日蓮がなぜ『法華経』を信奉したのか、なぜ他宗派を攻撃したのか、が把握することができます。よく読まれる重要経典12をふりがな付きの原文と丁寧な現代語訳で収録。
『増補 日蓮入門 現世を撃つ思想』
日蓮の人柄や波乱の生涯について言及した入門書。日蓮が大事にしていた「法華経」についてもしっかり解説しています。
後半は、『立正安国論』『開目抄』『観心本尊抄』『三大秘法抄』といった日蓮の主要な著作を解説しています。
日蓮を学べるおすすめ本【上級編】
日蓮についてさらに深く学ぶためのおすすめ本を紹介します。
『日蓮「立正安国論」「開目抄」』
日蓮の『立正安国論』『開目抄』について解説。角川ソフィア文庫なので、ていねいでわかりやすさがあります。
『立正安国論』は鎌倉幕府への訴えであり、『開目抄』は末世の導師になることを宣言した書。この2つから、日蓮の本質に迫っていきます。
『日蓮「立正安国論」全訳注』
立正安国論は、日蓮が鎌倉幕府に提出した意見書です。本書では、立正安国論について全訳をつけて解説。
立正安国論の内容がとにかく激しい。今すぐ浄土宗に危機感があり、法華経の教えに収れんすべきと説きます。
今の世の悲惨さを伝えながら、法華経の必要性へと流れるように展開していくので、説得力がある文章になっています。日蓮の熱い真っ直ぐな思いを感じることができる内容です。
『日蓮大聖人御書全集 新版』
文字が大きなり読みやすくなった『日蓮大聖人御書全集』の新版。新たに公開された御書32編が収録されています。
日蓮を学べるおすすめ小説
日蓮を主人公にしたおすすめ小説を紹介します。
『日蓮』山岡荘八
なにより日蓮がイキイキとしているのがすばらしい。少年期や青年期はさわやかさもあり、修行中には愛欲に悩むなど、とても身近に感じられる存在として、日蓮が描かれます。

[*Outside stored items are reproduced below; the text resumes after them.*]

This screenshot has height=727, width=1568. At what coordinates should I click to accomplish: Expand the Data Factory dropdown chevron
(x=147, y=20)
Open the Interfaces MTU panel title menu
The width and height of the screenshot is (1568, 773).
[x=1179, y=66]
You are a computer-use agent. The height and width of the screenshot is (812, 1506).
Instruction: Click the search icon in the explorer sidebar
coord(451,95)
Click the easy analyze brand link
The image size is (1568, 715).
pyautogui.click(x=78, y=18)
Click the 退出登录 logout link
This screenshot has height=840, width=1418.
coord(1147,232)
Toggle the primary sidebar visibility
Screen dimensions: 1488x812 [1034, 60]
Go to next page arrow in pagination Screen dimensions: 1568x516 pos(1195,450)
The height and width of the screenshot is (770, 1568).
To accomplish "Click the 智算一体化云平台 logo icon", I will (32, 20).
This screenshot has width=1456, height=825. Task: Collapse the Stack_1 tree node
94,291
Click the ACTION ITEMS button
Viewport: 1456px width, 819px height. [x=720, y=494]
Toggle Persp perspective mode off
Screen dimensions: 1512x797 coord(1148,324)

『徳川家康』をはじめ、歴史小説の第一人者である山岡荘八なので、おもしろさは間違いありません。
『日蓮』佐藤賢一
立宗宣言から身延入山まで、日蓮の半生が描かれます。日蓮の前提知識があったほうが楽しめますが、物語として読み応えがあります。
今の時代こそ必要とされる日蓮の教え
先行きが見えない時代だからこそ、日蓮の教えは心に響きます。今を生きることを全肯定する日蓮の教えに、ぜひ触れてみてください。